When I reached the six-week threshold, I asked Marianne Lillard in the Cardiac Rehab Center if I could crank up the treadmill and really run. "Marianne," I said, "aside from a sore chest, I feel fine. I've been taking it easy for several months now, and I'm eager to get back in shape."

She agreed, but added a note of caution. "John, you've made terrific progress," she said, "but we don't want to rush it. After an operation like yours, especially when the heart has been stopped for a period of time, it's not uncommon for the heartbeat to be somewhat irregular for a while. We don't want you pushing so hard that you develop some type of arrhythmia."

"Well," I countered, feeling very confident, "I haven't had any irregular heartbeats working out in here, have I?"

"A few," she responded with a smile.

Since that conversation, I have done exactly what the trainers tell me to do. If I return to my former level of fitness, it will be with the guidance of the many knowledgeable professionals I have met since that ski race last March in Presque Isle.

Like many Americans, I complain about the outrageous cost of medical insurance and the shocking profits reported by some pharmaceutical companies. But if I cross the finish line of the Vermont City Marathon on Memorial Day weekend of 2004 in three hours plus a few minutes, it will be thanks to the incredible technological advances of American medicine and the caring, dedicated people who deliver that technology.

And now, if you'll pardon me, I've got to run . . .

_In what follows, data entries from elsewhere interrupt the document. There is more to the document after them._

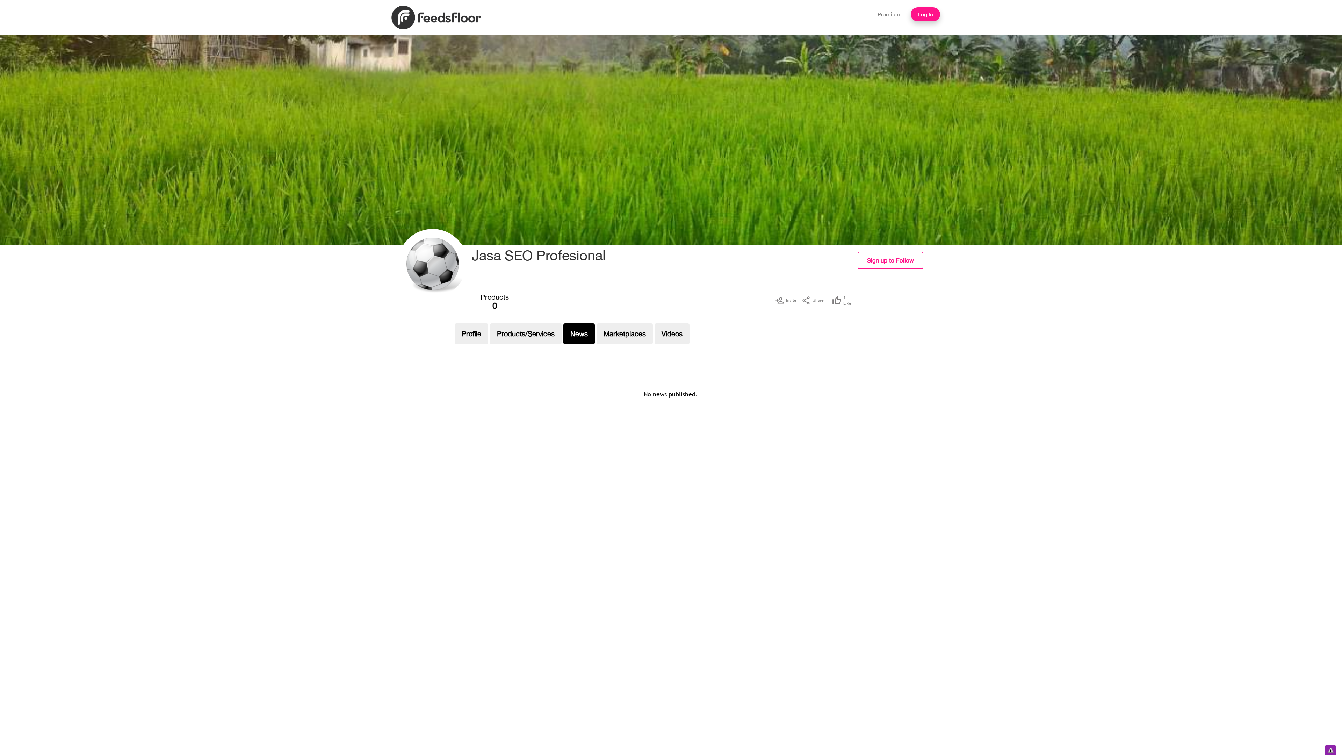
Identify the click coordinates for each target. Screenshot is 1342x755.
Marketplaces (625, 334)
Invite (791, 300)
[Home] (436, 16)
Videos (672, 334)
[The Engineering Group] (432, 263)
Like (847, 300)
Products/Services (526, 334)
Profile (471, 334)
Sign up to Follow (890, 260)
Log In (925, 14)
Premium (889, 14)
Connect (939, 265)
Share (818, 300)
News (579, 334)
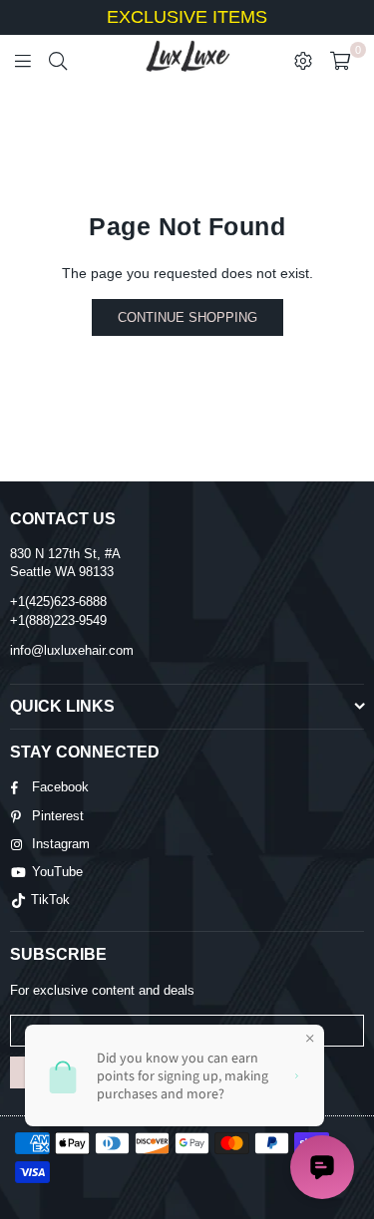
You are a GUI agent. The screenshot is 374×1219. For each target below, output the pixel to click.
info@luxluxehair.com (72, 650)
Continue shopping (187, 317)
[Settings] (303, 60)
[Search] (58, 60)
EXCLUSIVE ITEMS (187, 17)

John Morton represented the U.S. in the biathlon at the Winter Olympics in 1972 and 1976. He was also a coach or team leader of the U.S. biathlon team at four subsequent Olympic Games and the head coach of men's skiing at Dartmouth College from 1978 to 1989. He now designs cross-country trails; competes on the masters running and skiing circuit; is a regular commentator for Vermont Public Radio; and writes about the outdoors from his home in Thetford, Vt. He has contributed two previous features to Dartmouth Medicine: "Drama on Denali" (Winter 1999), about a 1998 mountaineering adventure by a DMS otolaryngologist; and "Unforgiving Forests" (Winter 2000), about a 1959 plane crash that took the lives of two DMS faculty members.